Ein neuer Personalnotstand zeichnet sich ab: Die hohen Lebenshaltungskosten in München führen zu einem dramatischen Mangel an Fachkräften.

Sven Loerzer

In der Altenpflege zeichnet sich ganz deutlich ein neuer Personalnotstand ab. Sowohl für den ambulanten als auch für den stationären Bereich sind nach Angaben von Trägern und Verbänden in München kaum mehr Fachkräfte zu finden. Gleichzeitig stagniert die Zahl der Auszubildenden auf niedrigem Niveau.

Notstand: In der Altenpflege zeichnet sich ganz deutlich ein neuer Personalnotstand ab.

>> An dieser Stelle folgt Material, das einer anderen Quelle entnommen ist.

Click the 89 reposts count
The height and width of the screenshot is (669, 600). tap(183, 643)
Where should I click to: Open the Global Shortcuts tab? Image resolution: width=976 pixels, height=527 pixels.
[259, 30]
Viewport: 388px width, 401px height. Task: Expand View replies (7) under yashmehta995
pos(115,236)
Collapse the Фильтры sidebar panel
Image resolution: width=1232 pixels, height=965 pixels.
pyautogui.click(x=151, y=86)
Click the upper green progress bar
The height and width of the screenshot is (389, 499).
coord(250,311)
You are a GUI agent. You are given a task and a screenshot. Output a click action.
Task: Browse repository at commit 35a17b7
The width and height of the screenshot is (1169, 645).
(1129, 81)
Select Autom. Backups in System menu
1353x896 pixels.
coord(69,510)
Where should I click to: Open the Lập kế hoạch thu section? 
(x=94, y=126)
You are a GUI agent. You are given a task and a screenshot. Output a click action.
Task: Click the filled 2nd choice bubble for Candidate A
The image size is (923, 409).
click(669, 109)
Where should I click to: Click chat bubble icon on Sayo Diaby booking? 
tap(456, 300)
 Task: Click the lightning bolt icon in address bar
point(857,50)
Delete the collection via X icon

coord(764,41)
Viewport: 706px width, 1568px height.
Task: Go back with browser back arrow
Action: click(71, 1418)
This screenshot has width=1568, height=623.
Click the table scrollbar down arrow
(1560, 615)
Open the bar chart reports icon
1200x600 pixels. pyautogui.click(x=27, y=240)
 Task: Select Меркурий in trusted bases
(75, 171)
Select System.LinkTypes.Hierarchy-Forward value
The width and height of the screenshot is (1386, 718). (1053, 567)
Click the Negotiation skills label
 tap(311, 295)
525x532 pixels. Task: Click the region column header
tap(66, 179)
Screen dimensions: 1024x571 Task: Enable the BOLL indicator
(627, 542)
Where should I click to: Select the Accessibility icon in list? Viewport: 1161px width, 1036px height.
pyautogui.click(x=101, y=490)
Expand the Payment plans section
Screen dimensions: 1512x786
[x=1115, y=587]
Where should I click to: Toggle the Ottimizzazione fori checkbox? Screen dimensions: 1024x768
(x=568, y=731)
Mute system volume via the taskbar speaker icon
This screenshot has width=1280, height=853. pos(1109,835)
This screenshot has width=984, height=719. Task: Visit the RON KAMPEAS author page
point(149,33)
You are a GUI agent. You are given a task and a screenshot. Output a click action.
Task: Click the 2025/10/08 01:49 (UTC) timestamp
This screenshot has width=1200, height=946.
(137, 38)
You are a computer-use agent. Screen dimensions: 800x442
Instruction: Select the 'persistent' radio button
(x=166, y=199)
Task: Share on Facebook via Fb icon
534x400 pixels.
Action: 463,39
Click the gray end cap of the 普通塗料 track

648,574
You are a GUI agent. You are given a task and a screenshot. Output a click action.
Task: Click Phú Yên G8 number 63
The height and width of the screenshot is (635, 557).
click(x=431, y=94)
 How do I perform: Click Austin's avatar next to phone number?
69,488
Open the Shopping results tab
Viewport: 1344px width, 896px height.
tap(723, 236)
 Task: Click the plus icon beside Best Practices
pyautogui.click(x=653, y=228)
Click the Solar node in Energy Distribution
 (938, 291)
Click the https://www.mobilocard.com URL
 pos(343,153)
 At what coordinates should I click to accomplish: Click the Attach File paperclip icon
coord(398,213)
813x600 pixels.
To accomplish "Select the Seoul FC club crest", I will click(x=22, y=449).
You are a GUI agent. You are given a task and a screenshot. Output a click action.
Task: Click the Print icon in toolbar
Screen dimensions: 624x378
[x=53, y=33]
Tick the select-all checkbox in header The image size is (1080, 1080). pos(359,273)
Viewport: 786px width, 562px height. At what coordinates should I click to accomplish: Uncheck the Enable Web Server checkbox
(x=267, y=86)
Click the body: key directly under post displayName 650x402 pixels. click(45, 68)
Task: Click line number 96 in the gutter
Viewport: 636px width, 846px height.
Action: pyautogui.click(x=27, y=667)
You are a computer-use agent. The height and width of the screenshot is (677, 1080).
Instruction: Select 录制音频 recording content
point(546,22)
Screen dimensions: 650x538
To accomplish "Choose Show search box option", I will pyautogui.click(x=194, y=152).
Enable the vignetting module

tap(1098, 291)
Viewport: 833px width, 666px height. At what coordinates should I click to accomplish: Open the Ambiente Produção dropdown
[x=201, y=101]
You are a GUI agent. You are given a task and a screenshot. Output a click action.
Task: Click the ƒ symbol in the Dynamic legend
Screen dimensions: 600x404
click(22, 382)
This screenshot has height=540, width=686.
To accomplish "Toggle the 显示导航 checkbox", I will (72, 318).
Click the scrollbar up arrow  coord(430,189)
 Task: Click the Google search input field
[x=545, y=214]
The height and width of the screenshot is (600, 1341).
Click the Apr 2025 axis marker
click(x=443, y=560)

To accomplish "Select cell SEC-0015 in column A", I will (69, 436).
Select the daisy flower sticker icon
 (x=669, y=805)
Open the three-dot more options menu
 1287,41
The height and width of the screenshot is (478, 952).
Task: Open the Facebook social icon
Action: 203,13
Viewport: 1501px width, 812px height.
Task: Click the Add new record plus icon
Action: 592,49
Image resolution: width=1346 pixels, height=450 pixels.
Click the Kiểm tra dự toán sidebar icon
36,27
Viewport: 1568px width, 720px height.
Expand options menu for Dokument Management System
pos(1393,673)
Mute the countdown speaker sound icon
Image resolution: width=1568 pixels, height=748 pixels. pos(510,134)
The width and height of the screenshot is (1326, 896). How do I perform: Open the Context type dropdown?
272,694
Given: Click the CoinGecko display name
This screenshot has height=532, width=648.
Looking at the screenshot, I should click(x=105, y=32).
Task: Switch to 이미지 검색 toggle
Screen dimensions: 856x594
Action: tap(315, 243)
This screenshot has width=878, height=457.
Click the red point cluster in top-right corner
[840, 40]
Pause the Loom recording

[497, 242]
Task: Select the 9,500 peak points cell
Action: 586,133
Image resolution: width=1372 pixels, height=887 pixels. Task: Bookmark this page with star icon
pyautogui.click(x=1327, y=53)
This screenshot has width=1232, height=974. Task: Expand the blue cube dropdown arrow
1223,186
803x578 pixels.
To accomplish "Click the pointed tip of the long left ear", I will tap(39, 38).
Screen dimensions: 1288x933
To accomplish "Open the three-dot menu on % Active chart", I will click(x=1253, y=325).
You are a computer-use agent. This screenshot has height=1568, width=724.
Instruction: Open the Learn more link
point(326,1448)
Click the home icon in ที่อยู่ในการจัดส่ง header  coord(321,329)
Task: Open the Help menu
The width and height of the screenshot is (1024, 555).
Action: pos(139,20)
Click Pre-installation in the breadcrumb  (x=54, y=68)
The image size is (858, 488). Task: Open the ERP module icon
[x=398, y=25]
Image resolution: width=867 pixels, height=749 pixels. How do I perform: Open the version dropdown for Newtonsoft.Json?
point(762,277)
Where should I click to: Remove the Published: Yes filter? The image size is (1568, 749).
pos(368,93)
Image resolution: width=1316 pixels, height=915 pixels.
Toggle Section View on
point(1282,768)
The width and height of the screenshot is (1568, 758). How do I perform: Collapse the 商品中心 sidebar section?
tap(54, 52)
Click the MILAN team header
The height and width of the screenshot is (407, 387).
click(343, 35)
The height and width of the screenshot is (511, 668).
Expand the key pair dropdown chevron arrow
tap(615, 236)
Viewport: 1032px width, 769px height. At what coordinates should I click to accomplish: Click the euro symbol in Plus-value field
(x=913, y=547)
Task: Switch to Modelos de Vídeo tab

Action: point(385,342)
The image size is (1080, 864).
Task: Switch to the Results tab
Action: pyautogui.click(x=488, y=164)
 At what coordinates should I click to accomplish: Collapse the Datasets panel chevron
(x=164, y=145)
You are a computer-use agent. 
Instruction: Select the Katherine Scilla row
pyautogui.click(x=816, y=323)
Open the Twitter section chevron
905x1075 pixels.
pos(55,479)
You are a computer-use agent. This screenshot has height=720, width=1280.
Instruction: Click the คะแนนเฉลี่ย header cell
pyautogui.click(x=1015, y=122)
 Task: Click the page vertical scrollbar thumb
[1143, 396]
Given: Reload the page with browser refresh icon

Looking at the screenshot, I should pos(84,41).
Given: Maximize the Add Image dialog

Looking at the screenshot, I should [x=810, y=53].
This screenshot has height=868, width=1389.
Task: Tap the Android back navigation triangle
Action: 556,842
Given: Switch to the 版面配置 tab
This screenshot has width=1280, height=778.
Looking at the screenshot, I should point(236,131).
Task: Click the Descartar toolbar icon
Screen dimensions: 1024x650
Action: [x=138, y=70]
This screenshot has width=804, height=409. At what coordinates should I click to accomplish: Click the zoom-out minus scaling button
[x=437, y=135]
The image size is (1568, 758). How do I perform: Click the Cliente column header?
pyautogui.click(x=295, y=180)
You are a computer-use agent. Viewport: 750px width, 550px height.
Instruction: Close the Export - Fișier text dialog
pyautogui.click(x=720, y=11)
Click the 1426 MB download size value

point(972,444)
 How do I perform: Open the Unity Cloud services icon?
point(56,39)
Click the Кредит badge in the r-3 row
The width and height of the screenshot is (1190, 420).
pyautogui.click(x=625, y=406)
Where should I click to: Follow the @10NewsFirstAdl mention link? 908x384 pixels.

In der Altenpflege zeichnet sich ganz deutlich ein neuer Personalnotstand ab.

(Foto: Foto: ddp)

"Wir bekommen aus München und Umgebung keine Pflegekraft mehr", sagt Gerd Peter, Geschäftsführer der städtischen Heimträgergesellschaft Münchenstift. Zwar gab es im Juli im Wirtschaftsraum München insgesamt 660 Arbeitslose, die zuletzt in der Altenpflege beschäftigt waren. Davon waren 331 Personen bereits länger als ein Jahr arbeitslos und bezogen deshalb Arbeitslosengeld II. Allerdings waren nur vier davon als uneingeschränkt geeignet für den ersten Arbeitsmarkt eingestuft: "Für die übrigen Kunden müssen berufliche Alternativen gesucht werden", resümierte die Arbeitsgemeinschaft für Beschäftigung.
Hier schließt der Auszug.